With tears, cheers, one of those air horns and a big illustrated homemade sign waving on a pole, parents of the Juneau-Douglas High School Class of 2000 saw their children cross a threshold at Saturday's commencement.
``I'm sentimental,'' said Elsie Rado, mother of graduate Chez Stock. ``Very proud of her. . . . It's like ending a chapter and beginning the next one.''
``It's like you're looking at the student that's graduating,'' said stepfather Fernando Rado, ``and you're thinking of all the things that are coming her way that she has a choice to say yes or no to, and it's a great feeling.''
``This is the beginning for a lot of things to come for him,'' said Laurie Schoenberger, mother of graduate Garrett Schoenberger. ``It's also very sad. He's our last (youngest) son. We'll have the empty nest syndrome.''
Garrett Schoenberger was supposed to speak at commencement, but he's also on the baseball team, which played in the state tournament Saturday morning in Palmer and couldn't arrive at the ceremony's start.
Jarrett Heffner, a scheduled co-speaker with Schoenberger, gave their joint message to the class: Embrace what is different and seek out people who are unlike yourself. ``We need to be the generation that breaks down barriers between social and economic classes,'' Heffner said.
The 3 p.m. ceremony started late and speakers stretched things out until the senior baseball players arrived to cheers at 4:15 during teacher Gary Lehnhart's commencement address. The JDHS Orchestra played ``Pomp and Circumstance'' all over again.
Lehnhart offered his advice to the graduates by interpreting some student comments to teachers. One example: A health student suggested the way to stop a nosebleed was to put the nose much lower than the body until the heart stops. Lehnhart's words to live by: ``If you're in trouble, ask for help.''
Lehnhart also singled out students, praising Benjamin Helms for courage and Angela Fowler for grace.
``I respect your individualism,'' he told Christopher Behnke.
``I enjoyed your sense of justice. You cared about many things,'' Lehnhart said to Jennifer Lund.
Then Lehnhart asked the graduates to do for their parents what athletes do on the field to acknowledge an assisting player: point to them. And the class rose and their outstretched arms were like beacons.
``I'm bursting with pride because I know what our students did to get here,'' said Ronalda Cadiente, the administrator of Yaakoosge Daakahidi, the alternative high school program, whose students get JDHS diplomas.
``I'm just overwhelmed, celebrating with them. It's a sweet close to a great year,'' she said.
Before the ceremony, as seniors milled in the auxiliary gym, Chris Thomas said he was more than ready to leave high school. He said he'll attend the University of Alaska Southeast for a year and then study psychology in New York City. It's clear he knows his own mind already.
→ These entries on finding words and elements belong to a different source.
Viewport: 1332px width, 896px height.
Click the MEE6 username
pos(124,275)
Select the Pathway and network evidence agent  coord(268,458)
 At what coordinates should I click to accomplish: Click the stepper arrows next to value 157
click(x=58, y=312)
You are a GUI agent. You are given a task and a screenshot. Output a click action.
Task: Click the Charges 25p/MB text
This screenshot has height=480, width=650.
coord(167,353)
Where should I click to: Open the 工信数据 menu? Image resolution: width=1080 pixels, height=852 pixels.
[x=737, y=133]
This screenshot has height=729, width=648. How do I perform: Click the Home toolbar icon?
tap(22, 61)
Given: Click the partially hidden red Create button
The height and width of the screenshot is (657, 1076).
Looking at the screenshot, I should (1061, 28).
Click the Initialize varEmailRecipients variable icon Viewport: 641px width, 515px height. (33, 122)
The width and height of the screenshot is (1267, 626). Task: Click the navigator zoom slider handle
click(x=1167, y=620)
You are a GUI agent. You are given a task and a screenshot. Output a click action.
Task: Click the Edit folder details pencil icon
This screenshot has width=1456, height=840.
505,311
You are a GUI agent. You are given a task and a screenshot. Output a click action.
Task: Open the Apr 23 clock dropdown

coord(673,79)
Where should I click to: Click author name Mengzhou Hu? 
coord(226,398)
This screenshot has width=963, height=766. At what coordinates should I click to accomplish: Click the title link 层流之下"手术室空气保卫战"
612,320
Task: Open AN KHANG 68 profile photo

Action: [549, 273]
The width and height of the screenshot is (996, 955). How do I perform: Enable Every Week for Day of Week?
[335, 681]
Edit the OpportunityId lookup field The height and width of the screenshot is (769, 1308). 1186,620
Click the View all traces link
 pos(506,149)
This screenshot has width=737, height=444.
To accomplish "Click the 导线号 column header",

``It's a time where we tend to get a little frustrated because we're losing the systems we learned to manipulate,'' Thomas said of leaving high school. ``But we're going to a world where we grow up and become the people we've always seen ourselves to be.''
Graduate Lexie Janowiec said she felt a strong sense of accomplishment. ``You feel like all your hard work has paid off.''
She'll attend the University of Montana this fall. ``I'm looking forward to meeting new people, but I'm sad about leaving my friends and family.''
Jesse Walker had his own take on leaving high school.
``I feel normal. Everything is normal. I don't have to go to school anymore. It's normalcy. It's extra-special normal,'' he said.
Decidedly not the norm was Aluki Pauline May Brower, who wanted to wear shades and a purple boa at the ceremony.
``Gotta go for the boa,'' she said beforehand.
Why? ``My nonconformity, my wild personality, my need to make everyone happy. Seriously, I'm all about fun.''
Well, the boa didn't get past the boa police. But Brower, wearing regular glasses, did sneak in her soap bubble materials and was happily cascading bubbles over her neighboring graduates as ``Pomp and Circumstance'' played during the processional. That's one circumstance no one counted on.